SIGCANCEL is the signal used by pthread_suspend_np internally.
The signal handler already deal with being in critical regions, hence it doesn't suffer from the deadlock. As it isn't allowed to overrride SIGCANCEL we imitated the behavior by poking in pthread guts (THR_IN_CRITICAL).
Comment 11 Martin Nowak 2015-10-31 03:59:43 UTC
(In reply to Joakim from comment #9)
> This fix doesn't seem to work on 9.1 i386, as the new FreeBSD test
> introduced in this PR hangs 90+% of the time.
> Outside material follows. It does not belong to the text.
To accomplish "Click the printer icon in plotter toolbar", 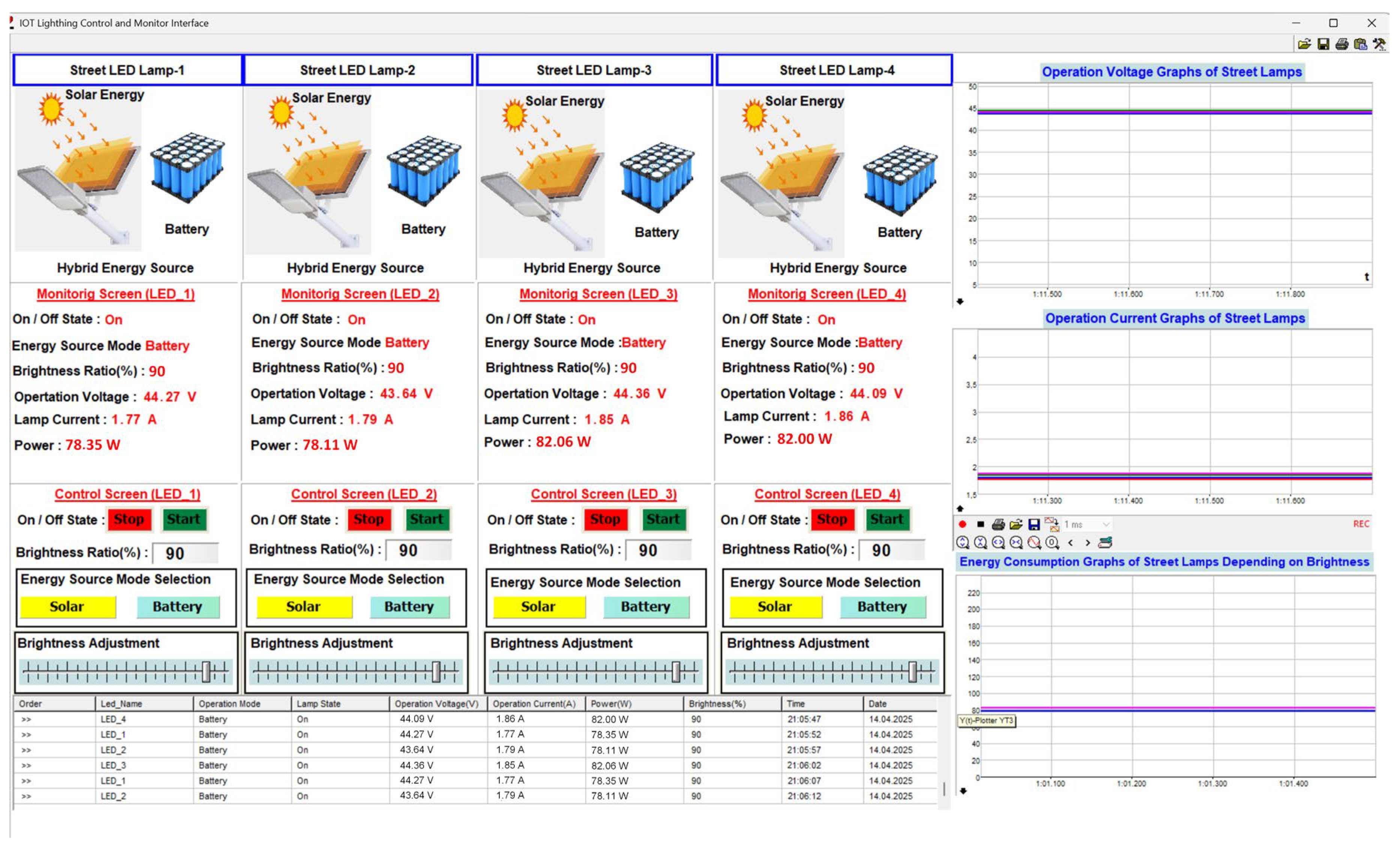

Any further details? It doesn't seem like the pthread layout changed from 8.x to 9.1. Is it easy to reproduce w/ the test case of comment 5?
Comment 12 Joakim 2018-08-26 04:07:58 UTC
Sorry, only seeing your question now. I was simply checking the D tests on FreeBSD back then but I haven't used that OS in years, so can't look into it further now.
Comment 13 Dlang Bot 2022-01-18 18:23:38 UTC
@ibuclaw created dlang/druntime pull request #3682 "Issue 13416: Remove libthr hack from core.thread.osthread" mentioning this issue:

- Issue 13416: Remove libthr hack from core.thread.osthread

https://github.com/dlang/druntime/pull/3682
Comment 14 Dlang Bot 2022-01-20 12:36:15 UTC
dlang/druntime pull request #3682 "Issue 13416: Remove libthr hack from core.thread.osthread" was merged into master:

- 3ac665c49d7aae1893c4e4535f60d1b4e2d427a3 by Iain Buclaw:
  Issue 13416: Remove libthr hack from core.thread.osthread

https://github.com/dlang/druntime/pull/3682
Comment 15 Iain Buclaw 2022-12-30 23:35:02 UTC
Suspend signals changed to SIGRTMIN.

https://github.com/dlang/druntime/pull/3617

*** This issue has been marked as a duplicate of issue 15939 ***